What are the Post Incorporation Compliance of a Private Limited Company?
Simply getting a Certificate of Incorporation is not enough. Companies Act, 2013 lists various provisions that need to be complied with once Certificate of Incorporation is received by a Private Limited Company. Companies Act, 2013 has increased the number of compliances which a private limited company needs to perform mandatorily post incorporation.
Appointment of first auditor: The first compliance a company needs to do is appoint its first auditor as per Section 139(6) of Companies Act, 2013. The appointment is to be made by the Board of directors within 30 days of registration of the company. If they fail to do so, they shall inform the members of the company and they will make the appointment in an Extraordinary General Meeting (EGM) within the next 90 days. The first auditor shall hold office till the end of the 1st Annual General Meeting (AGM).

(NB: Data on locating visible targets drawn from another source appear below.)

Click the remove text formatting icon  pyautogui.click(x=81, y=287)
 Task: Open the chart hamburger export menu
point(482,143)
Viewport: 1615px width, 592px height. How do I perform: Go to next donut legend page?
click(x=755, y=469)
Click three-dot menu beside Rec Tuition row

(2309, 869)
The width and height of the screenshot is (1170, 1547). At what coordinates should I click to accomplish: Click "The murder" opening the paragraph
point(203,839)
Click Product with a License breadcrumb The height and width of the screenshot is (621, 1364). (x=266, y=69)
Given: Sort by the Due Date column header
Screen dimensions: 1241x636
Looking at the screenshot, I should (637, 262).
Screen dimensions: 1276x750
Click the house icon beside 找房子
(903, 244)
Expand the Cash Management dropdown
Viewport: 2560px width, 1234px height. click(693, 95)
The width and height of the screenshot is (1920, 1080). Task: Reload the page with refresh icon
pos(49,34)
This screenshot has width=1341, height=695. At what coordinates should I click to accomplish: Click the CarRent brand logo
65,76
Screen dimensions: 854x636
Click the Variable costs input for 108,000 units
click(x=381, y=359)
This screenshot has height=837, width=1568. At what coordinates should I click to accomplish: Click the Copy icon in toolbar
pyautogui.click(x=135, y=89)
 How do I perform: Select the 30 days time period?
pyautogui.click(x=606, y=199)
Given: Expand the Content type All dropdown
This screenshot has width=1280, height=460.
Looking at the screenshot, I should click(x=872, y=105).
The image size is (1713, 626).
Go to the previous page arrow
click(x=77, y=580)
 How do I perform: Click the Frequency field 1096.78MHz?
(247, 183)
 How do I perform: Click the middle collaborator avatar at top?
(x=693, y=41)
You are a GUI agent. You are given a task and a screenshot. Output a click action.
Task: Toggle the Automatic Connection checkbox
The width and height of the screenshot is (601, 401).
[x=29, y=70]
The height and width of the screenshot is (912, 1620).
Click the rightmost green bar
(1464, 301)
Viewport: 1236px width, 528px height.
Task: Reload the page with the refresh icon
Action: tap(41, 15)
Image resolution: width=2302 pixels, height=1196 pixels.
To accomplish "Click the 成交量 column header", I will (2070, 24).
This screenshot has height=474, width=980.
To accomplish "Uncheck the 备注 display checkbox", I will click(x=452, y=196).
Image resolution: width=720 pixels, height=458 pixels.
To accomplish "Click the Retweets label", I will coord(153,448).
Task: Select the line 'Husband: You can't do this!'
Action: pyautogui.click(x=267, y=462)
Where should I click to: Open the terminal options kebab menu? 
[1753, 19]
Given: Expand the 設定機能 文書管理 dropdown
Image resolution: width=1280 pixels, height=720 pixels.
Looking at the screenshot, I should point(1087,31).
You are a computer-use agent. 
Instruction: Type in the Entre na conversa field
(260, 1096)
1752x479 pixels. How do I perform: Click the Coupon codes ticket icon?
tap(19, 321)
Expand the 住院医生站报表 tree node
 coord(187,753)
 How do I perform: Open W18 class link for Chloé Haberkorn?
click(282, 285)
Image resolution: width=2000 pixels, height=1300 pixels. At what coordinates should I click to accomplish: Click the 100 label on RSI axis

Disclosure of interest of directors: This was a new provision introduced by Companies Act, 2013. As per Section 184(1) of the Act, every director, whether new or existing, is required to disclose his interest to the company. The director shall disclose such information in his first Board meeting, first Board meeting of every financial year and in the next meeting whenever there is a change in any director’s disclosure. The company then needs to tell these interests to the registrar in form MGT14.
Set up company’s registered office: As per Section 12 of the Act, a company needs to set up its registered office within 15 days of its date of incorporation. It also needs to inform the registrar about the registered office in form INC22 within 30 days of date of incorporation. If the provision is not complied with then the company needs to pay fine in form of additional fees.
Allotment of shares to MOA (Memorandum of Association) subscribers: Post incorporation a company needs to allot shares and share certificates to all the subscribers of MOA within 2 months of date of incorporation as per Section 56(4)(a) of the Act. To comply with this provision a company needs to open a bank account first.